Even assuming injunctive relief might be authorized under the Boys Markets case, which I dispute, such relief still should be denied because the employer has failed to demonstrate irreparable harm. See Detroit Newspaper Publishers Association v. Detroit Typographical Union No. 18, 471 F.2d 872 (6th Cir. 1972), cert. denied, 411 U.S. 967, 93 S.Ct. 2149, 36 L.Ed.2d 687 (1973). Here the so-called strike or slow down was created by the employer’s own conduct in suspending employees for violation of a work rule. There exists no parallel decision authorizing injunctive relief under similar circumstances. In my judgment, AnheuserBusch is directly controlling. As Chief Judge Coffin observed:
Although the district court’s findings on injury make reference to the fact that the plant was effectively shut down, an employer cannot be permitted to qualify for injunctive relief simply by responding to minor employee infractions in a way that brings serious and irreparable damage upon himself by causing a shutdown.
511 F.2d at 1099.
The company is willing to suspend enforcement of the work rule pending arbitration; that is, it is willing to suspend enforcement of the rule as long as the union adopts its procedural interpretation of the contract. This in itself should be sufficient to show a lack of irreparable harm. Since the company can prevent the harm by its own conduct, it is incredible to me that the harm is found to be irreparable by the majority. Anheuser-Busch, Inc. v. Teamsters Local No. 633, 511 F.2d at 1099.

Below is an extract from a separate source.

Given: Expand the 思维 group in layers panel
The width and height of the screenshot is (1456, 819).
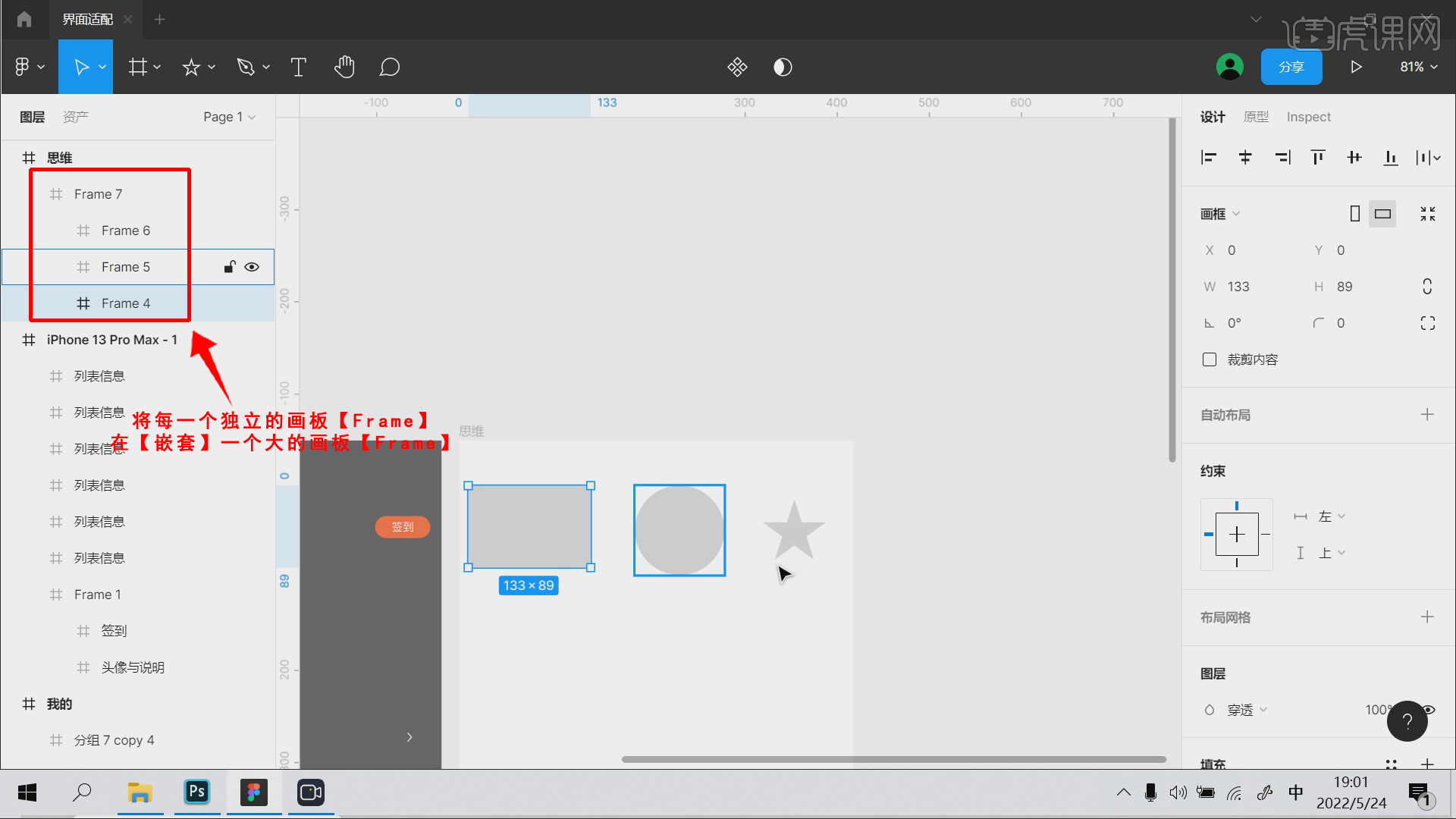Looking at the screenshot, I should (x=12, y=157).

In any event, the company’s willingness to suspend the work rule pending arbitration makes it clear that if this court would order the parties to arbitrate the grievance involved, injunctive relief as to the enforcement of the work rule would not be necessary. It seems to me that this is a much better solution than authorizing a federal court to exercise its jurisdiction in an area where it is both undesirable and unlawful.2

. The company is willing to suspend the work rules if the union is willing to acquiesce in the company’s proposed grievance procedure. I think the obvious inference follows that the implementation of the work rule by the company was in retaliation to the union’s refusal to arbitrate without the discharged union representative present.

. As the Court indicated in Boys Markets:
Our holding in the present case is a narrow one. We do not undermine the vitality of the Norris-LaGuardia Act. We deal only with the situation in which a collective-bargaining contract contains a mandatory grievance adjustment or arbitration procedure. Nor does it follow from what we have said that injunctive relief is appropriate as a matter of course in every case of a strike over an arbitrable grievance.
398 U.S. at 253, 90 S.Ct. at 1594. (emphasis added).